SELECTED TEXT:
++++
I think I've seen groves being sprayed year round but I can't tell you with what.


----------



## matt1954 (Sep 8, 2010)

Yes, about a mile from home on the way back we hit an ice patch here in Virginia. It was about 1:30 a.m. Law Enforcement responded and decided it was not an accident, therefore, no ticket. This is my first year in the groves, but not in pollination. It took us a year to locate a grower who would take us and about that time to find a place to stage the colonies and allow them to build up on the pepper flow prior to moving them in. It does appear the Kubota is a total loss and the adjuster is going through the motions to take care of replacement. I appreciate the comments of everyone, and for those whose expectations I did not meet, well, I will just have to try harder next year. :---) Wishing you all the best, 

Jerry


----------



## matt1954 (Sep 8, 2010)

PS, DC Honeybees posted the video. I am not good at those highly technical things which is why my son kicks by ****** at video games. Jeff does a great job with the videos and such.


----------



## Joel (Mar 3, 2005)
++++
RECORDED DATA:
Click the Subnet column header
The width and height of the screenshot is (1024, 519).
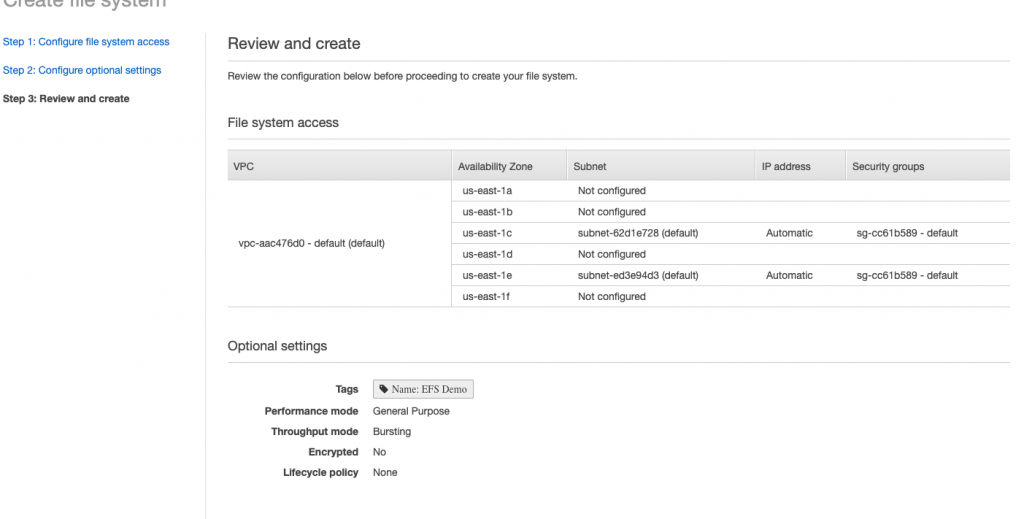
++++
JOBS:
1. In the beekeeping forum thread, what did law enforcement decide about the ice-patch incident?
2. Carry on the beekeeping forum thread from where it stops.

EXERCISE RESPONSES:
1. They decided it was not an accident, so no ticket was issued.

2.
'Summary: Let's not demonize this important resource to our farmers and our own hobby. How commercial beekeepers manage their bees may not gel with everyone's view of long term sustainability, but you would be hard-pressed to find a group of folks more passionate about the health and well-being of the honeybee' 

DC - thanks for this summary - it was well said and really hits the nail on the head. It was enjoyable to watch your "transformation in understanding". Until you've done a trip front to back, hours of getting ready, hours to load, 15 hours on the road and then after being up for 24 or so hours, hours unloading - all the time worrying about your bees, it's hard to appreciate what goes on. Everyone should get to do this once! I hope you share this with your other DC beekeepers and perhaps you could forward it to NYC beekeepers as well, thanks for sharing it here!


----------



## toad (Jun 18, 2009)

Im with you beeslave!!! Good thing those beesuits were handy!! I've only had bees that mad when I dropped a pallet.


----------



## soupcan (Jan 2, 2005)

I must say the DOT folks must a been a naping the day you went south!
I don't think the straps used to hold the tractor in place on the trailer would have passed there inspection.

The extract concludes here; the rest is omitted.